*** GIVEN RECORDS ***

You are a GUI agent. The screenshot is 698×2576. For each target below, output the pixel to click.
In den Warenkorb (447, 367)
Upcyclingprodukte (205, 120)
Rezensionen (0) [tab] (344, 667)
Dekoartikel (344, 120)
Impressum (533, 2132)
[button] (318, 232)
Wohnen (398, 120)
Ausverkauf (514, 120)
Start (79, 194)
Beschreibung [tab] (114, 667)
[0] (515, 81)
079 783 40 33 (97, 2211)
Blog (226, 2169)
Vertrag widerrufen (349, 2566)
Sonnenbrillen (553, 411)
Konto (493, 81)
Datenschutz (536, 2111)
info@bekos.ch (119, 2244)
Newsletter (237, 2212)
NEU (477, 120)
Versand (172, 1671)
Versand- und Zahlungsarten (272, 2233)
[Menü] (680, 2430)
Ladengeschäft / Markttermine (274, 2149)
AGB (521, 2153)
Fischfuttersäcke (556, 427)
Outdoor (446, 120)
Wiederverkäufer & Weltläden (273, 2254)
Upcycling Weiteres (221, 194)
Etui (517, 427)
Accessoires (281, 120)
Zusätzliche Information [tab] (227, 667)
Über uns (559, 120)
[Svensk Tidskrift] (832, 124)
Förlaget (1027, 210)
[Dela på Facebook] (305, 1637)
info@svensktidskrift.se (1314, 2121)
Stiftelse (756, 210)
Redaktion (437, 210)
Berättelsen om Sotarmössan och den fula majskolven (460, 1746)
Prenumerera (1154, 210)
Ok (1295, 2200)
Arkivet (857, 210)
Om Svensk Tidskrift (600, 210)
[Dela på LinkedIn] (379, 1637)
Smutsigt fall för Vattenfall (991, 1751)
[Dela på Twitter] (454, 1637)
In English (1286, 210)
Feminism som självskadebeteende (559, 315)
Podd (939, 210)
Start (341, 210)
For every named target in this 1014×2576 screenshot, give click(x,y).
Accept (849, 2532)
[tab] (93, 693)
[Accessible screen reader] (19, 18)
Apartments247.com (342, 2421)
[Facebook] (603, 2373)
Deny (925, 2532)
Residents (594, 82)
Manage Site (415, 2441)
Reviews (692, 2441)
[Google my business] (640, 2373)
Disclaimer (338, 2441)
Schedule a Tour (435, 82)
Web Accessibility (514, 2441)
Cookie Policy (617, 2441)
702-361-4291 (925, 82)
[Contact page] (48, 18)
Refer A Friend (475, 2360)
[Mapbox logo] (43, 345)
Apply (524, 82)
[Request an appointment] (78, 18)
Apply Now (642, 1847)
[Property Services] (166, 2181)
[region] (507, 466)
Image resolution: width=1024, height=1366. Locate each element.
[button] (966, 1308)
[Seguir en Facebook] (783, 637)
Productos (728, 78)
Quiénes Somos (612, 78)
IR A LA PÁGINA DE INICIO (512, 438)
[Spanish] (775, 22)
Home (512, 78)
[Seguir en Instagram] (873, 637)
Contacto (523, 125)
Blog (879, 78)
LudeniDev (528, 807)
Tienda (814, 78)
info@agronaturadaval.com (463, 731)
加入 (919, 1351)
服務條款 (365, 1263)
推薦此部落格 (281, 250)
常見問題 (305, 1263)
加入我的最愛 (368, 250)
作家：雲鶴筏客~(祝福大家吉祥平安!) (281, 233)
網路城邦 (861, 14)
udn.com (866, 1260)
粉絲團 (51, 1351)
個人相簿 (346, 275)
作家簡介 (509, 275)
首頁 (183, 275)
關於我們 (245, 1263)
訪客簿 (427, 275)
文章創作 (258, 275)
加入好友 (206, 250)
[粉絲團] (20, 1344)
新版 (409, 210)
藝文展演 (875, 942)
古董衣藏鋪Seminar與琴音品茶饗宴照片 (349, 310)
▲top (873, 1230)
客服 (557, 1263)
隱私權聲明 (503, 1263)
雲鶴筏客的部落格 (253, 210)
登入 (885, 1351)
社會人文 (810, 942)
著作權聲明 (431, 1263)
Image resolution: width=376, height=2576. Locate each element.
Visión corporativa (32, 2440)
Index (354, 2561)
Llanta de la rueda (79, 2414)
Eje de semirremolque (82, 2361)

*** End of GIVEN RECORDS ***

→ **EXERCISE AIM**:
The string "Dela" may occur in the listing; show every line where it does.

→ **EXERCISE ANSWER**:
[Dela på Facebook] (305, 1637)
[Dela på LinkedIn] (379, 1637)
[Dela på Twitter] (454, 1637)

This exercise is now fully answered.